WHAT YOU ARE ASKED TO DO | When you reach the line containing "How do I perform: Open the View menu?" in the data below, begin returning lines exactly as written, and stop once the line containing "Viewport: 1536px width, 673px height." has been returned.

*** Opening of EXTRACTED RECORDS ***

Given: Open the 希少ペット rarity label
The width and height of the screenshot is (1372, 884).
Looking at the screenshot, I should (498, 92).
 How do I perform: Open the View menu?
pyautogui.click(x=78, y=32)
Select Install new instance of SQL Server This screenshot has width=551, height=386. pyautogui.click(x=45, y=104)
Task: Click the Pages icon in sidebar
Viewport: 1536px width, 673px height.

*** Close of EXTRACTED RECORDS ***
*** Opening of EXTRACTED RECORDS ***

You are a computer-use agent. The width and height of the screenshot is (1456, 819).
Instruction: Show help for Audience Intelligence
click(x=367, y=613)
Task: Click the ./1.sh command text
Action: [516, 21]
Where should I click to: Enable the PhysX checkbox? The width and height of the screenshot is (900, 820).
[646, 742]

*** Close of EXTRACTED RECORDS ***
*** Opening of EXTRACTED RECORDS ***

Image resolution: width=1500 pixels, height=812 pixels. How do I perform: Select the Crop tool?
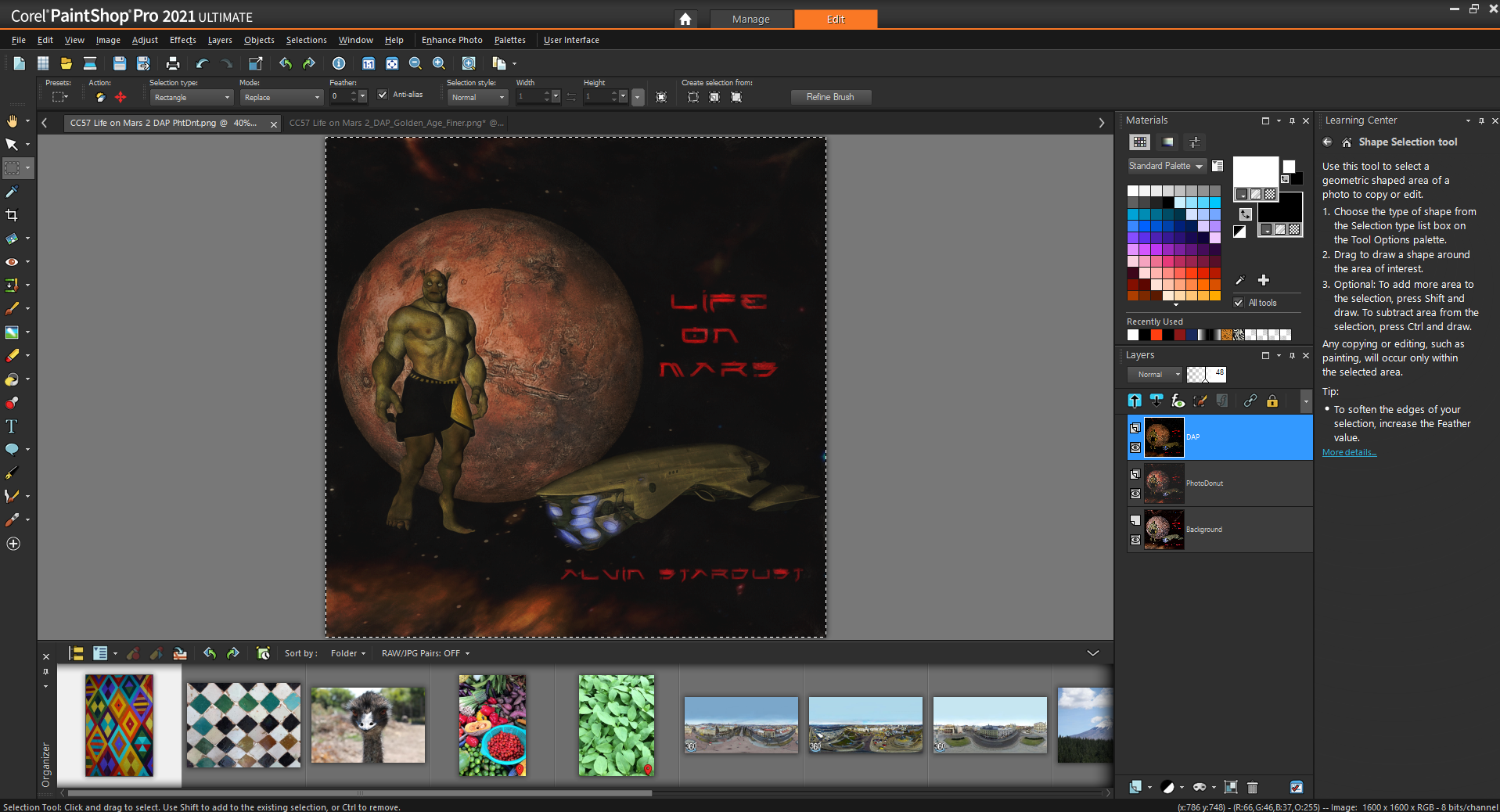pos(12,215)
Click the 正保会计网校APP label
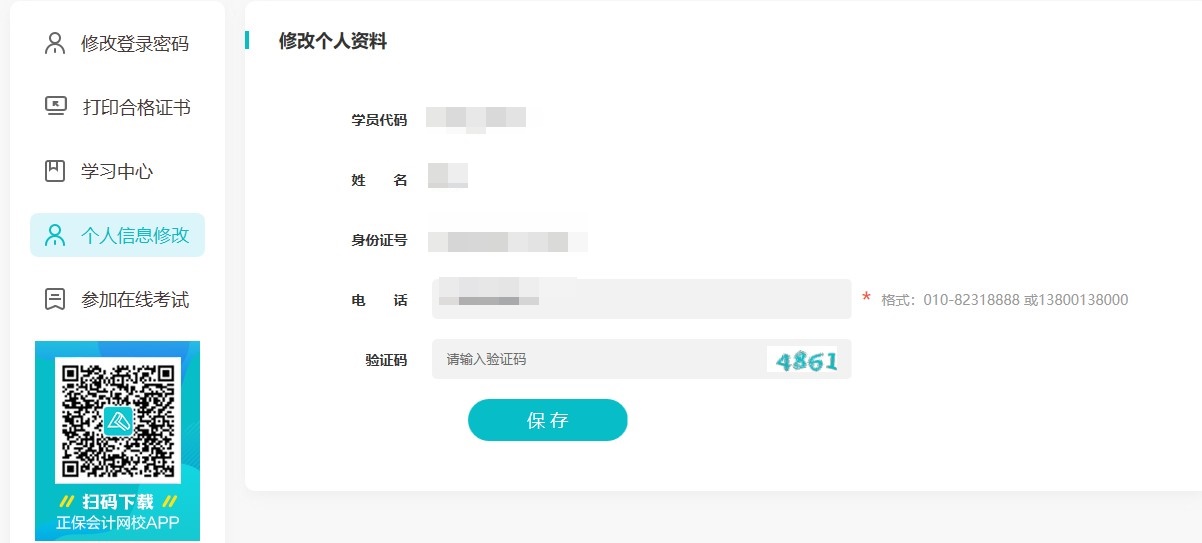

*** Close of EXTRACTED RECORDS ***

RESULT |
 How do I perform: Open the View menu?
pyautogui.click(x=78, y=32)
Select Install new instance of SQL Server This screenshot has width=551, height=386. pyautogui.click(x=45, y=104)
Task: Click the Pages icon in sidebar
Viewport: 1536px width, 673px height.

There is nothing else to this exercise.